YOUR INSTRUCTIONS
The response should consist of every record, reproduced exactly.
*** Opening DATASET ***
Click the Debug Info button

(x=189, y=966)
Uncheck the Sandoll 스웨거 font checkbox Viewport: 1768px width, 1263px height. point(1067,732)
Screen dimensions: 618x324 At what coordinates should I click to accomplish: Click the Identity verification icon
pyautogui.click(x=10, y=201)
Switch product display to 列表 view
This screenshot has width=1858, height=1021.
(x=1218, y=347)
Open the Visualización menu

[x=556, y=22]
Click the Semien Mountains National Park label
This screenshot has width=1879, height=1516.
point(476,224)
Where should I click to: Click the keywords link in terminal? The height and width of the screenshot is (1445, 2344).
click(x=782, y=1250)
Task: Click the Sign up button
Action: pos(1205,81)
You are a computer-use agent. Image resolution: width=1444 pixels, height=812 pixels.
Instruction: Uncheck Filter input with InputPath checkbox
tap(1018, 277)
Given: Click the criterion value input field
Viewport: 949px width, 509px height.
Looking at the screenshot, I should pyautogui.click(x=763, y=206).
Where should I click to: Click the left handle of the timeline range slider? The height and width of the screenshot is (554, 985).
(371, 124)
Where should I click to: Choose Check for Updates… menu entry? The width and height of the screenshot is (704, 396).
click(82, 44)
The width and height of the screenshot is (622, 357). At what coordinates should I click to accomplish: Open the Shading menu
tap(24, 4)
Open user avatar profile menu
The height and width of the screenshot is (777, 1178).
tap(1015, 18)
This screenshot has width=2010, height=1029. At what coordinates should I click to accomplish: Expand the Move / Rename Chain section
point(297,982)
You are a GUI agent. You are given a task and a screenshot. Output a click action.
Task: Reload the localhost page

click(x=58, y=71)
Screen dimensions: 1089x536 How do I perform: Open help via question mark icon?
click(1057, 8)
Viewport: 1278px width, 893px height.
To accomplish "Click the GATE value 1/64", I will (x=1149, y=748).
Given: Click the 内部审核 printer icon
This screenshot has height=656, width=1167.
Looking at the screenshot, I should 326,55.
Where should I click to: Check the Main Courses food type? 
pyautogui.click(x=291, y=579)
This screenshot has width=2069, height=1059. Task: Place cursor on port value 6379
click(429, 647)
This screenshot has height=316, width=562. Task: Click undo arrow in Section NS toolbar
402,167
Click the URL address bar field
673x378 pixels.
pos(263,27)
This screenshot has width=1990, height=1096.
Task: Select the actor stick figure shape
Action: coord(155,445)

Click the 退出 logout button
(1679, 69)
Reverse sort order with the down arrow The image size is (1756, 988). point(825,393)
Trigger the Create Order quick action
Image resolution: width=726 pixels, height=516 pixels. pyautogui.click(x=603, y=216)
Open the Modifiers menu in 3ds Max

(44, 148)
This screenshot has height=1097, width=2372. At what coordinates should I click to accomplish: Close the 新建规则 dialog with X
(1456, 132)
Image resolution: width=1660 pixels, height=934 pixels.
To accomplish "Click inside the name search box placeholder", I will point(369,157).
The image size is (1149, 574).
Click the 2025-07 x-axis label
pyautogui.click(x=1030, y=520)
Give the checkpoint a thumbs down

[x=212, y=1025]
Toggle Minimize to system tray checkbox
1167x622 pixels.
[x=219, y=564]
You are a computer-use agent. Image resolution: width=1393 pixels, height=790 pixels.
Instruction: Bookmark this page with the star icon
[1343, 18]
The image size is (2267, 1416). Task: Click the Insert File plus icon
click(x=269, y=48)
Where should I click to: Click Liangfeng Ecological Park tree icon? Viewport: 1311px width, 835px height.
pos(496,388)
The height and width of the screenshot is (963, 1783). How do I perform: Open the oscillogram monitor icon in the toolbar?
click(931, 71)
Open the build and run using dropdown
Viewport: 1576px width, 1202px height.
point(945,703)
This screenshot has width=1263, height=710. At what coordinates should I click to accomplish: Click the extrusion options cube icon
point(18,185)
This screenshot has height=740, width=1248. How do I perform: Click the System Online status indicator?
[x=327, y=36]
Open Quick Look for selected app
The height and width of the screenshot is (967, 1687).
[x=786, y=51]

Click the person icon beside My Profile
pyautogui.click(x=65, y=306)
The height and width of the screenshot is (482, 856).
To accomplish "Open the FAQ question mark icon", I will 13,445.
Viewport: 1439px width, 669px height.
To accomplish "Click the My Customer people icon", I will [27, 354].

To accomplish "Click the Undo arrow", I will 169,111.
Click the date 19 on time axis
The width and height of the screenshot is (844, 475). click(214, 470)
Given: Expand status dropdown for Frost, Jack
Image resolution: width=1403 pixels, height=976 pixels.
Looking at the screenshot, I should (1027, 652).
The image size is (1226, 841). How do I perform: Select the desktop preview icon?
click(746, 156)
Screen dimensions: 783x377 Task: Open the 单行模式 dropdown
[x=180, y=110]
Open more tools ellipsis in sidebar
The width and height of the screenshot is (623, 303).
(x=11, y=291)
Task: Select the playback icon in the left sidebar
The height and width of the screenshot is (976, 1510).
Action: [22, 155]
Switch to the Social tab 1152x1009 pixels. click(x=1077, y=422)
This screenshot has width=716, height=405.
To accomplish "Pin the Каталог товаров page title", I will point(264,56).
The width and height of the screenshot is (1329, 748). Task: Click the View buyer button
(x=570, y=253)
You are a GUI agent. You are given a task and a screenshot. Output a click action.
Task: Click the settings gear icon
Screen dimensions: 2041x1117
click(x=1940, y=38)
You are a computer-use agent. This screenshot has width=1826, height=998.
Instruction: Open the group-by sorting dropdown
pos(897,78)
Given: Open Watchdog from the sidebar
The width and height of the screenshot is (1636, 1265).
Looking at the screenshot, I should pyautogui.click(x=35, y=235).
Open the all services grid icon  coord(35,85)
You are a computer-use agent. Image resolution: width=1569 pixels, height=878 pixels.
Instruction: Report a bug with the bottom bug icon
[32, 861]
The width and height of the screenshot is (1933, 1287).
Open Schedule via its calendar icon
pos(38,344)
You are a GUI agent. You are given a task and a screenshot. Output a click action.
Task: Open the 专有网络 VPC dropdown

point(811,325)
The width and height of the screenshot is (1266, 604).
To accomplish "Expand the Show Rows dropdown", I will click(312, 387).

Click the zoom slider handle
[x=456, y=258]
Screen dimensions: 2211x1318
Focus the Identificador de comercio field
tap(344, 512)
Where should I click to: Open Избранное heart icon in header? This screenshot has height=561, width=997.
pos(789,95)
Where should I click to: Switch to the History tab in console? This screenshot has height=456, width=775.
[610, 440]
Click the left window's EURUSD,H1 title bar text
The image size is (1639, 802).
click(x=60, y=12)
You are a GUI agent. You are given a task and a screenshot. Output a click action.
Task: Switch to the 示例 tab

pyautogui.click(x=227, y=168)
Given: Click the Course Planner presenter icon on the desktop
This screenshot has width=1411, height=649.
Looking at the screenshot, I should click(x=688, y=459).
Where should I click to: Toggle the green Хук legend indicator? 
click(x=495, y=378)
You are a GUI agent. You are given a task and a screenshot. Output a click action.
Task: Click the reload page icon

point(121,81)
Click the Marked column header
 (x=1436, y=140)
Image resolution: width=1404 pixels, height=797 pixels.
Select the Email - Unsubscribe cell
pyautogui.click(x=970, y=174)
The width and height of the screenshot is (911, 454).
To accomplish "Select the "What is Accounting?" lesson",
*** Closing DATASET ***
SOLVED EXERCISE
Click the Debug Info button

(x=189, y=966)
Uncheck the Sandoll 스웨거 font checkbox Viewport: 1768px width, 1263px height. point(1067,732)
Screen dimensions: 618x324 At what coordinates should I click to accomplish: Click the Identity verification icon
pyautogui.click(x=10, y=201)
Switch product display to 列表 view
This screenshot has width=1858, height=1021.
(x=1218, y=347)
Open the Visualización menu

[x=556, y=22]
Click the Semien Mountains National Park label
This screenshot has width=1879, height=1516.
point(476,224)
Where should I click to: Click the keywords link in terminal? The height and width of the screenshot is (1445, 2344).
click(x=782, y=1250)
Task: Click the Sign up button
Action: pos(1205,81)
You are a computer-use agent. Image resolution: width=1444 pixels, height=812 pixels.
Instruction: Uncheck Filter input with InputPath checkbox
tap(1018, 277)
Given: Click the criterion value input field
Viewport: 949px width, 509px height.
Looking at the screenshot, I should pyautogui.click(x=763, y=206).
Where should I click to: Click the left handle of the timeline range slider? The height and width of the screenshot is (554, 985).
(371, 124)
Where should I click to: Choose Check for Updates… menu entry? The width and height of the screenshot is (704, 396).
click(82, 44)
The width and height of the screenshot is (622, 357). At what coordinates should I click to accomplish: Open the Shading menu
tap(24, 4)
Open user avatar profile menu
The height and width of the screenshot is (777, 1178).
tap(1015, 18)
This screenshot has width=2010, height=1029. At what coordinates should I click to accomplish: Expand the Move / Rename Chain section
point(297,982)
You are a GUI agent. You are given a task and a screenshot. Output a click action.
Task: Reload the localhost page

click(x=58, y=71)
Screen dimensions: 1089x536 How do I perform: Open help via question mark icon?
click(1057, 8)
Viewport: 1278px width, 893px height.
To accomplish "Click the GATE value 1/64", I will (x=1149, y=748).
Given: Click the 内部审核 printer icon
This screenshot has height=656, width=1167.
Looking at the screenshot, I should 326,55.
Where should I click to: Check the Main Courses food type? 
pyautogui.click(x=291, y=579)
This screenshot has width=2069, height=1059. Task: Place cursor on port value 6379
click(429, 647)
This screenshot has height=316, width=562. Task: Click undo arrow in Section NS toolbar
402,167
Click the URL address bar field
673x378 pixels.
pos(263,27)
This screenshot has width=1990, height=1096.
Task: Select the actor stick figure shape
Action: coord(155,445)

Click the 退出 logout button
(1679, 69)
Reverse sort order with the down arrow The image size is (1756, 988). point(825,393)
Trigger the Create Order quick action
Image resolution: width=726 pixels, height=516 pixels. pyautogui.click(x=603, y=216)
Open the Modifiers menu in 3ds Max

(44, 148)
This screenshot has height=1097, width=2372. At what coordinates should I click to accomplish: Close the 新建规则 dialog with X
(1456, 132)
Image resolution: width=1660 pixels, height=934 pixels.
To accomplish "Click inside the name search box placeholder", I will point(369,157).
The image size is (1149, 574).
Click the 2025-07 x-axis label
pyautogui.click(x=1030, y=520)
Give the checkpoint a thumbs down

[x=212, y=1025]
Toggle Minimize to system tray checkbox
1167x622 pixels.
[x=219, y=564]
You are a computer-use agent. Image resolution: width=1393 pixels, height=790 pixels.
Instruction: Bookmark this page with the star icon
[1343, 18]
The image size is (2267, 1416). Task: Click the Insert File plus icon
click(x=269, y=48)
Where should I click to: Click Liangfeng Ecological Park tree icon? Viewport: 1311px width, 835px height.
pos(496,388)
The height and width of the screenshot is (963, 1783). How do I perform: Open the oscillogram monitor icon in the toolbar?
click(931, 71)
Open the build and run using dropdown
Viewport: 1576px width, 1202px height.
point(945,703)
This screenshot has width=1263, height=710. At what coordinates should I click to accomplish: Click the extrusion options cube icon
point(18,185)
This screenshot has height=740, width=1248. How do I perform: Click the System Online status indicator?
[x=327, y=36]
Open Quick Look for selected app
The height and width of the screenshot is (967, 1687).
[x=786, y=51]

Click the person icon beside My Profile
pyautogui.click(x=65, y=306)
The height and width of the screenshot is (482, 856).
To accomplish "Open the FAQ question mark icon", I will 13,445.
Viewport: 1439px width, 669px height.
To accomplish "Click the My Customer people icon", I will [27, 354].

To accomplish "Click the Undo arrow", I will 169,111.
Click the date 19 on time axis
The width and height of the screenshot is (844, 475). click(214, 470)
Given: Expand status dropdown for Frost, Jack
Image resolution: width=1403 pixels, height=976 pixels.
Looking at the screenshot, I should (1027, 652).
The image size is (1226, 841). How do I perform: Select the desktop preview icon?
click(746, 156)
Screen dimensions: 783x377 Task: Open the 单行模式 dropdown
[x=180, y=110]
Open more tools ellipsis in sidebar
The width and height of the screenshot is (623, 303).
(x=11, y=291)
Task: Select the playback icon in the left sidebar
The height and width of the screenshot is (976, 1510).
Action: [22, 155]
Switch to the Social tab 1152x1009 pixels. click(x=1077, y=422)
This screenshot has width=716, height=405.
To accomplish "Pin the Каталог товаров page title", I will point(264,56).
The width and height of the screenshot is (1329, 748). Task: Click the View buyer button
(x=570, y=253)
You are a GUI agent. You are given a task and a screenshot. Output a click action.
Task: Click the settings gear icon
Screen dimensions: 2041x1117
click(x=1940, y=38)
You are a computer-use agent. This screenshot has width=1826, height=998.
Instruction: Open the group-by sorting dropdown
pos(897,78)
Given: Open Watchdog from the sidebar
The width and height of the screenshot is (1636, 1265).
Looking at the screenshot, I should pyautogui.click(x=35, y=235).
Open the all services grid icon  coord(35,85)
You are a computer-use agent. Image resolution: width=1569 pixels, height=878 pixels.
Instruction: Report a bug with the bottom bug icon
[32, 861]
The width and height of the screenshot is (1933, 1287).
Open Schedule via its calendar icon
pos(38,344)
You are a GUI agent. You are given a task and a screenshot. Output a click action.
Task: Open the 专有网络 VPC dropdown

point(811,325)
The width and height of the screenshot is (1266, 604).
To accomplish "Expand the Show Rows dropdown", I will click(312, 387).

Click the zoom slider handle
[x=456, y=258]
Screen dimensions: 2211x1318
Focus the Identificador de comercio field
tap(344, 512)
Where should I click to: Open Избранное heart icon in header? This screenshot has height=561, width=997.
pos(789,95)
Where should I click to: Switch to the History tab in console? This screenshot has height=456, width=775.
[610, 440]
Click the left window's EURUSD,H1 title bar text
The image size is (1639, 802).
click(x=60, y=12)
You are a GUI agent. You are given a task and a screenshot. Output a click action.
Task: Switch to the 示例 tab

pyautogui.click(x=227, y=168)
Given: Click the Course Planner presenter icon on the desktop
This screenshot has width=1411, height=649.
Looking at the screenshot, I should click(x=688, y=459).
Where should I click to: Toggle the green Хук legend indicator? 
click(x=495, y=378)
You are a GUI agent. You are given a task and a screenshot. Output a click action.
Task: Click the reload page icon

point(121,81)
Click the Marked column header
 (x=1436, y=140)
Image resolution: width=1404 pixels, height=797 pixels.
Select the Email - Unsubscribe cell
pyautogui.click(x=970, y=174)
The width and height of the screenshot is (911, 454).
To accomplish "Select the "What is Accounting?" lesson",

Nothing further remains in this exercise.